Racked is no longer publishing. Thank you to everyone who read our work over the years. The archives will remain available here; for new stories, head over to, where our staff is covering consumer culture for The Goods by Vox. You can also see what we’re up to by signing up here.

Introducing Doll, Racked's first transgender guest blogger. Always secretly wishing he'd been born a Barbie, Doll was a young army brat who grew up and became a citizen of the world. After landing in Manhattan, he became a New York fashion insider, working in a high-powered industry position, living a life worthy of a feature film.

After mysteriously vanishing from the scene, Doll recently resurfaced and has embarked on a new roller-coaster ride of a journey. Follow his transformation, week by week, right here on Racked.

Phoebe Dinsmore: [giving Lina diction lessons] No, no, no Miss Lamont, Round tones, round tones. Now, let me hear you read your line.
Lina Lamont: [with a voice to peel paint] And I cayn't stand'im.
Phoebe Dinsmore: And I CAA-HN'T stand him. —Singin' in the Rain

Doll: I was watching a documentary about Jackie O with Gwyneth the other day, and it mentioned that Jackie O used a different voice whenever she was being filmed on camera. Apparently, her voice became completely monotone and she lacked any type of facial expressions—Think: an elegant femme bot. It was even suggested that when she spoke on camera she came across as somewhat less than her intelligent self. Interesting, non? She was known in her social circles as being extremely intelligent, She spoke fluently in several languages and ALSO had a photographic memory. Yet, on camera she became a Stepford wife.

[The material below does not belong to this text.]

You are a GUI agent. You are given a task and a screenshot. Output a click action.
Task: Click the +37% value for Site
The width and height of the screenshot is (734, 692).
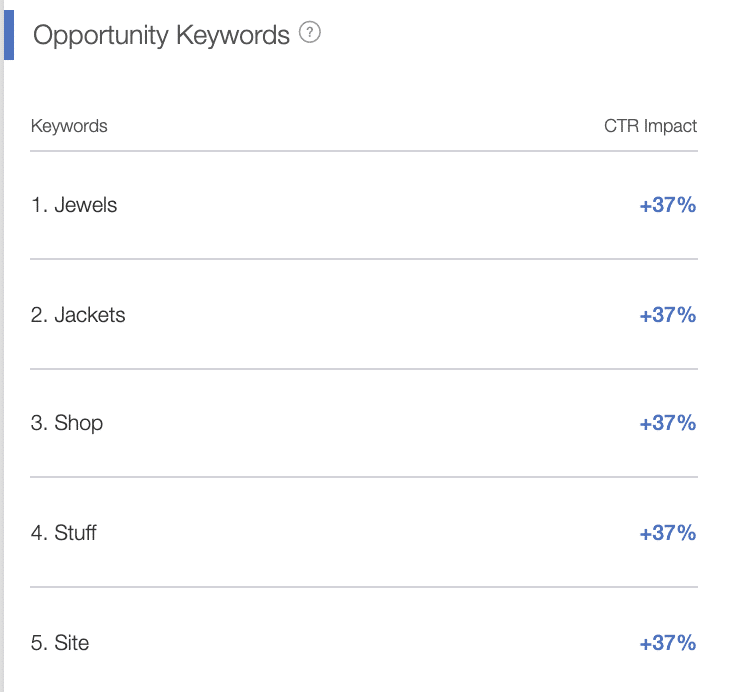click(x=668, y=643)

Voices are individual characteristics. Comparable to fingerprints, each person's voice has its own unique features, including pitch level, resonance, enunciation, diction and accent. There’s no bigger turn-off than a voice that doesn't match one’s appearance – prime example? David Beckham.

Many transgendered women can dress impeccably and look like models; some are able to pass as a woman visually until they open their mouths. Clothes may make the man, but it is voice that makes the woman. Ergo, developing a truly feminine sounding voice is of paramount concern. I have learned that there are plenty of ways which a person can change the depths and heights of the sounds they make sans surgical intervention.

When I began my transition, I was actually already able to modulate my voice easily. This was due to the fact that I had very low testosterone levels. Usually a boy’s voice changes significantly during puberty, but because of my abnormal hormone levels, my voice barely became lower and deeper sounding. I was even a member of my high school glee club, and sang tenor but when I reached puberty I lost that ability.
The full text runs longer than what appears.